I was surprised at the time by how moved I was by those bananas, what an emotional impact they made on me. Some real person had read my scrap of paper and taken the time to make them. I am sure they didn't know that it would make me feel rooted in a way I hadn't felt in months. That I would remember these bananas, those silly little bananas, sixteen summers later when so much else from that time has been forgotten.

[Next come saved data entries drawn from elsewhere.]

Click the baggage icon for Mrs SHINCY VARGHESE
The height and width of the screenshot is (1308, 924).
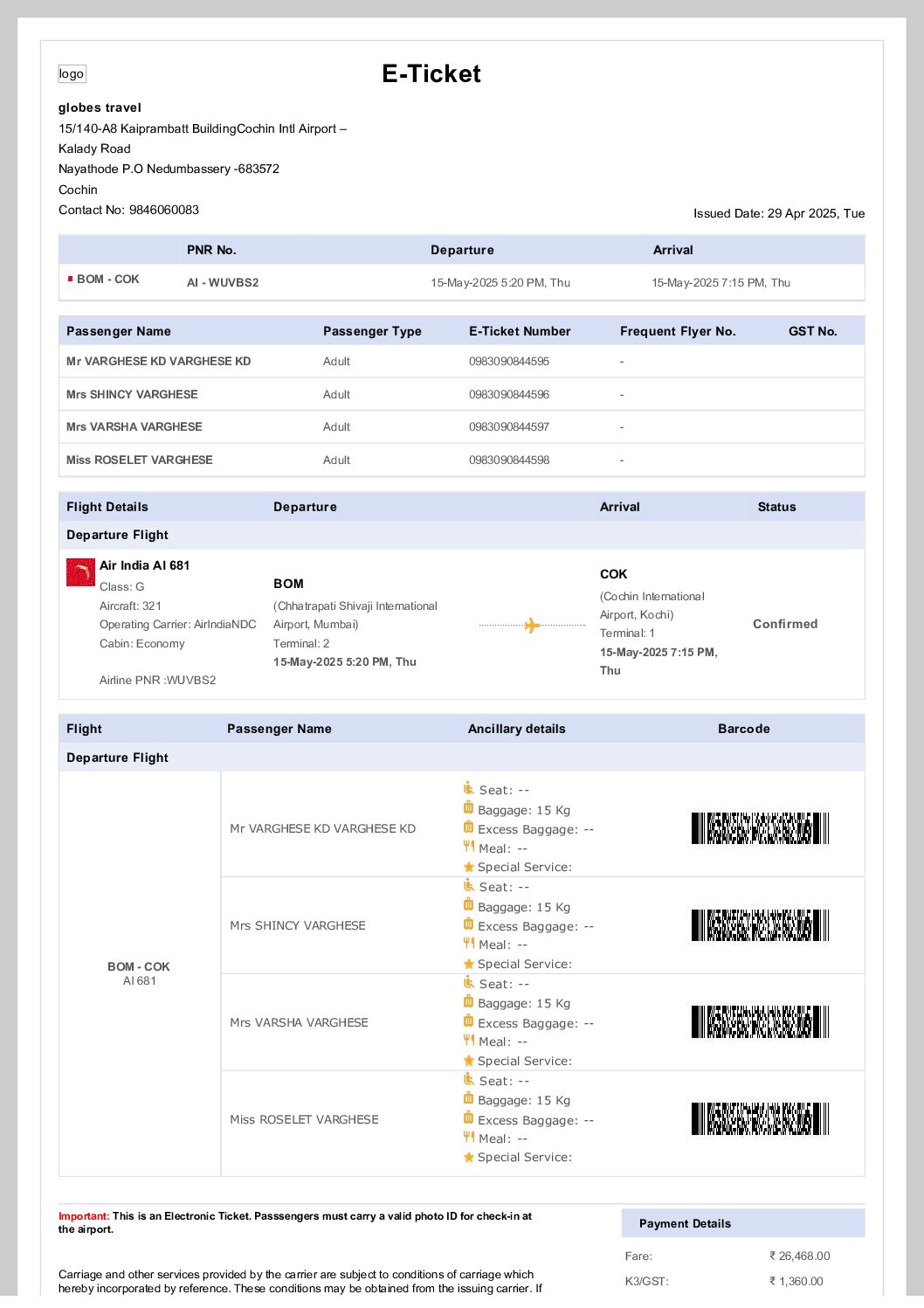point(468,905)
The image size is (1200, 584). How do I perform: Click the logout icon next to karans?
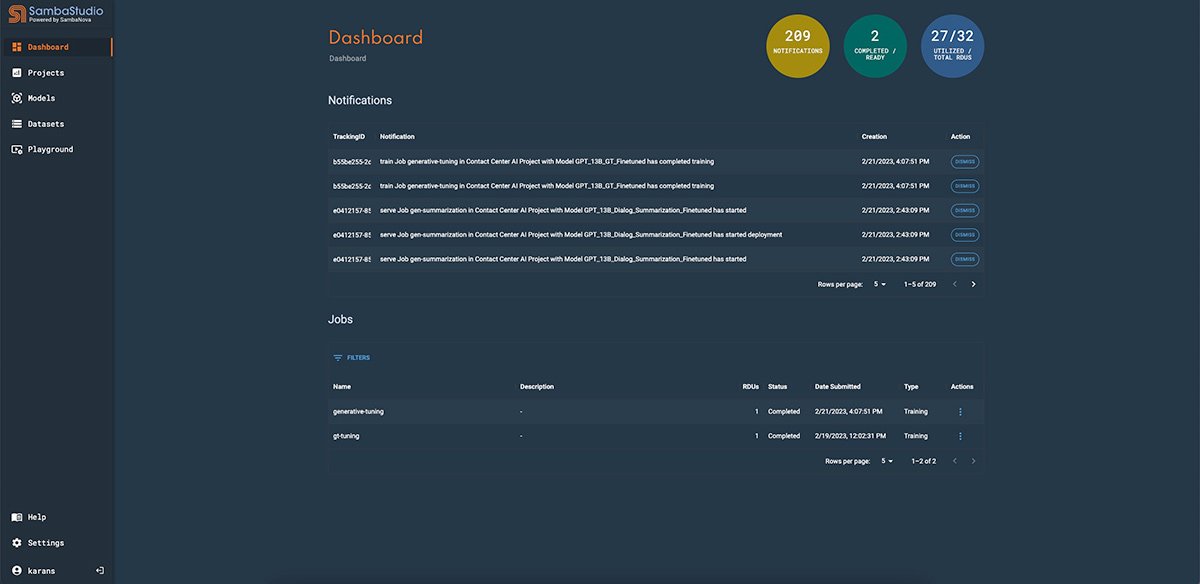[x=100, y=570]
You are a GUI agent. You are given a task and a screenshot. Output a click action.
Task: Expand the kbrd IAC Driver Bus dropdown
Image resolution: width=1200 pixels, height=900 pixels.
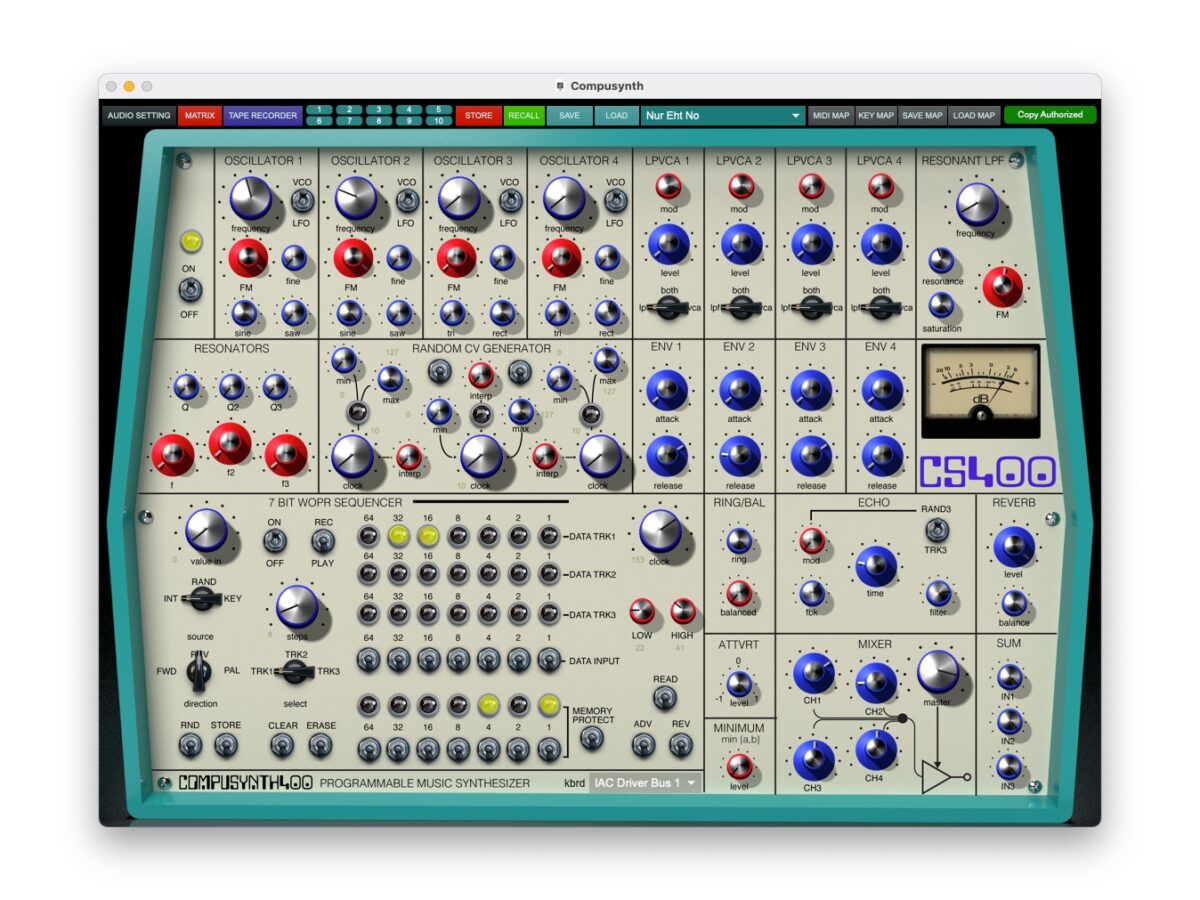click(645, 782)
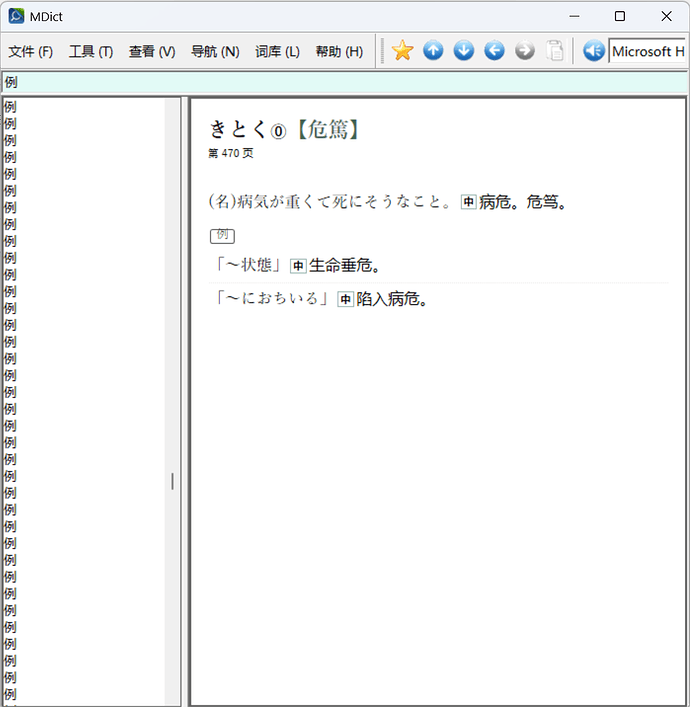Open the 导航 (N) menu
Screen dimensions: 690x707
(x=215, y=52)
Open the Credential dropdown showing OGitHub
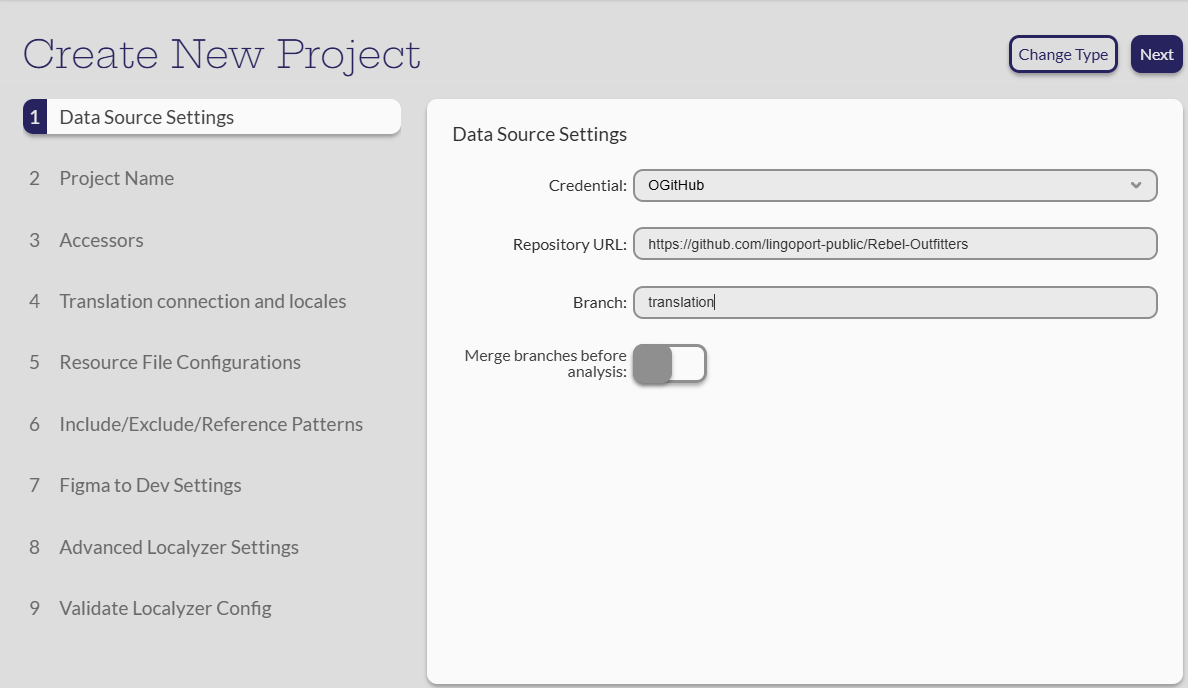Screen dimensions: 1188x688 click(x=894, y=185)
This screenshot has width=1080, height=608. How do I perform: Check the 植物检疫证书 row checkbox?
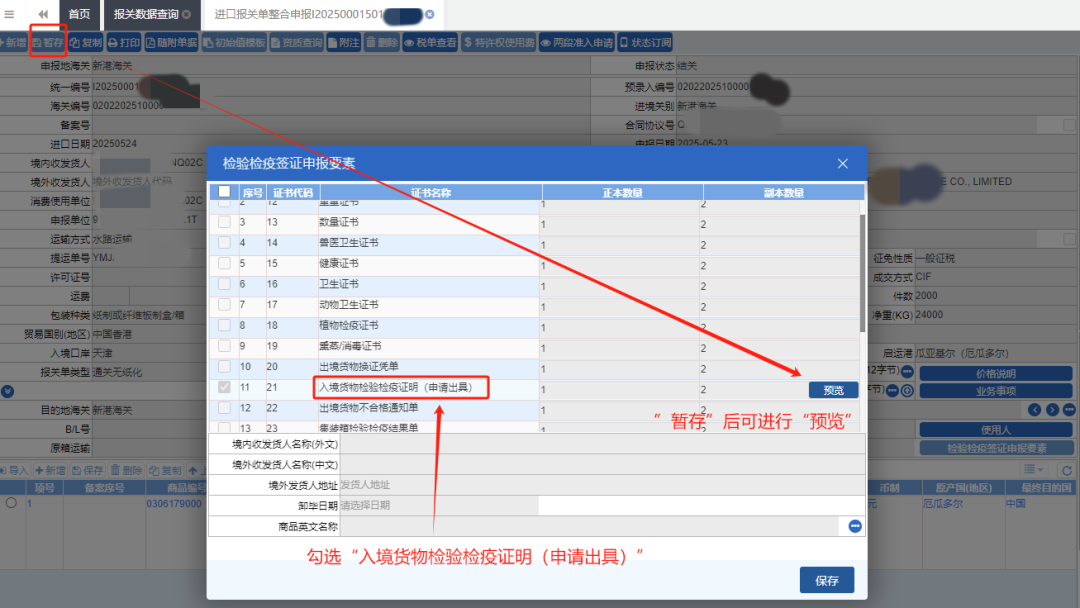pos(224,326)
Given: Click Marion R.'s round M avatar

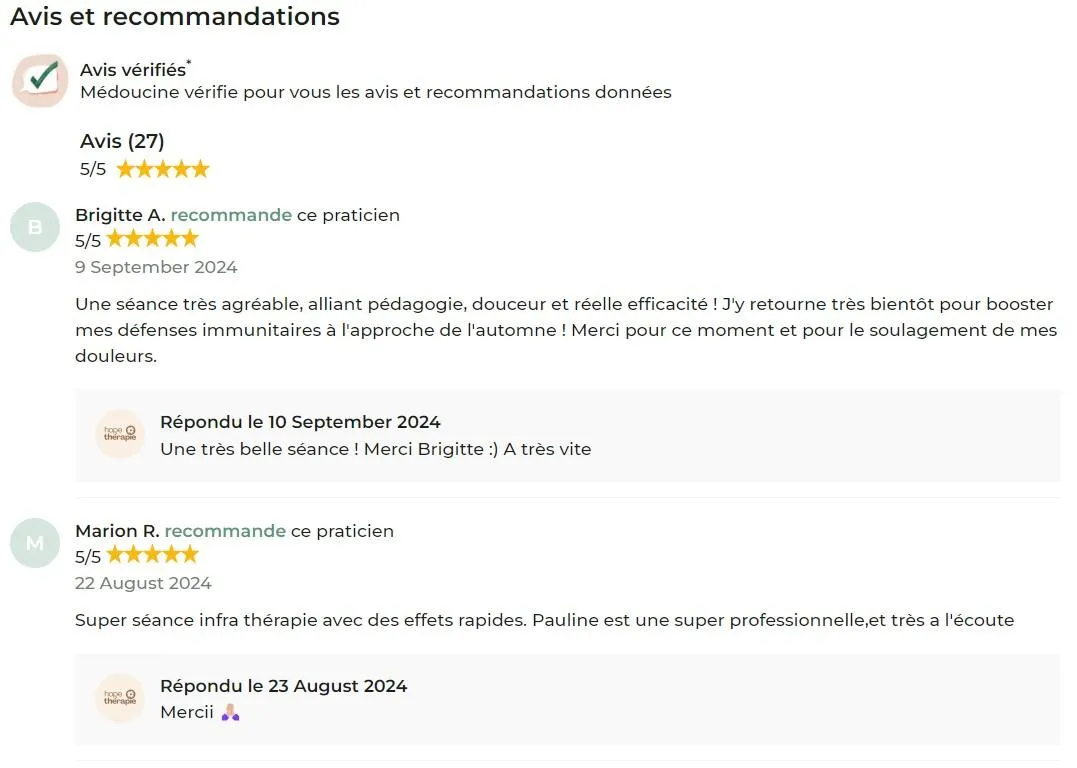Looking at the screenshot, I should pos(35,543).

As Puppy and I made a chocolate mess yesterday afternoon I was thinking (clumsy Carrie Bradshaw segue alert!) back to that moment in the dining hall and how much it meant to feel noticed and heard. The fact that it was for something so seemingly inconsequential was what made it meaningful, I think. We expect people to respond what we say something important or do something significant. But the small things, the mundane things seem less worthy of sharing or noticing.  People sometimes mock personal blogs and general social media for feeding on life's minutiae. But I think they're wrong. I write about my inappropriate feelings for my books or my love of frozen bananas and perhaps some of you respond, "Me, too!" and I smile. And maybe several weeks later a friend tweets to say, "Saw frozen chocolate covered bananas today and thought of @hedra" and I smile again. Does any of it need to be said? Not really. But those tiny sensations of being heard, the wee threads it creates between us each time are real. And I think it makes the serious things we say to each other in between the frippery all the more meaningful.